One of the things you are likely going to have to deal with in early recovery is addiction cravings. These urges to drink or use drugs again can seem to appear out of nowhere (although they will always be triggered by something), and they can happen at the most inconvenient time. A traditional approach to dealing with drug or alcohol cravings is distraction, but this can reinforce the idea that urges are something you need to be afraid of. A more effective approach might be to use the mindfulness tool of urge surfing.
What is Urge Surfing?
“…an urge is like an ocean wave that grows bigger and bigger as it approaches the shore. As it grows, there’s the desire to just give in, but if you do, you’ll reinforce the power of the addiction. Instead, you can ride the “wave” by using the breath as a kind of surfboard.” – Alan Marlatt
Urge surfing is a technique devised by Alan Marlatt who was a professor of psychology at the University of Washington. It is a way of applying mindfulness as a way for dealing with cravings rather than turning to distraction. These urges rarely last more than 20 minutes, so if the person can just sit with this thought, it will eventually disappear.
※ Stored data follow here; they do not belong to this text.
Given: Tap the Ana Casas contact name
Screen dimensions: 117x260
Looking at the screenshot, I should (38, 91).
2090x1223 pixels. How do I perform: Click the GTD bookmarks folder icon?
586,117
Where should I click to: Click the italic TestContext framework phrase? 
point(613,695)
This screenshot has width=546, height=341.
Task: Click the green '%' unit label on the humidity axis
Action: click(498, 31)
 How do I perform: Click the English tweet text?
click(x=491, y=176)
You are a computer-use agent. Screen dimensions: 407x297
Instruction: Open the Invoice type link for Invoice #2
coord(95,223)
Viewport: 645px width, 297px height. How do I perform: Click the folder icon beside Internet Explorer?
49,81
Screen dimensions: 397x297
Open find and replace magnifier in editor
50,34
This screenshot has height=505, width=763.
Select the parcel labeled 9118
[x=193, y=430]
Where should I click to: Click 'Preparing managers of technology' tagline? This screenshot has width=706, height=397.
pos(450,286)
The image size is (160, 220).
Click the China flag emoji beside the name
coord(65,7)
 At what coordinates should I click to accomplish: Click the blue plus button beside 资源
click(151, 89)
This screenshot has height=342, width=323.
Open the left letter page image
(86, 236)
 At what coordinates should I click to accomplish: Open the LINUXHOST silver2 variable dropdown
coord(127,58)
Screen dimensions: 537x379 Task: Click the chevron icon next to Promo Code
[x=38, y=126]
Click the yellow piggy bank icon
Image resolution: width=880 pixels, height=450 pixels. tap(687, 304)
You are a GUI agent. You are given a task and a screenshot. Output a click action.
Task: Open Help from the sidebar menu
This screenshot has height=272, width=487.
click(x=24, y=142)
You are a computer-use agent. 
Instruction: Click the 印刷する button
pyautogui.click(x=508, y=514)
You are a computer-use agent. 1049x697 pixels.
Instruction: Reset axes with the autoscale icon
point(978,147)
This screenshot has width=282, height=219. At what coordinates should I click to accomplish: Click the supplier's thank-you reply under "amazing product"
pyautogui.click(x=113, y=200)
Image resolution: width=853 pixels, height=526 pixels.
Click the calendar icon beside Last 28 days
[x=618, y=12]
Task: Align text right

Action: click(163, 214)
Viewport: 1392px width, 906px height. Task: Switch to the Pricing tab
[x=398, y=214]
Urge surfing is a skill you can develop – for example, you could practice ignoring body itches until they pass away. This ability to sit with cravings can benefit you in many years of your life, and it means you are no longer just a slave to these urges.
It is important to observe urges mindfully – this means you witness them without resistance or judgments. The only power a craving has is the power you give it.
One important idea in mindfulness is that thoughts, emotions, and physical sensations are intertwined. If you think about drinking or using drugs, you can usually expect a physical and emotional response in your body as well.
If you are new to mindfulness practice, it can be tricky to be mindful of thoughts because you might not have sufficient focus. This is why it may be better to put your attention on the physical aspect of the craving and surf this in the beginning. Once the wave of physical sensation crashes on the shore, so will the thought and emotional component as well.
As well as practicing urge surfing in your daily life, it is also going to help if you have a regular mindfulness practice such as meditation or yoga. If you do these activities mindfully for at least 30 minutes per day, you should develop a reason amount of mindfulness in your daily life.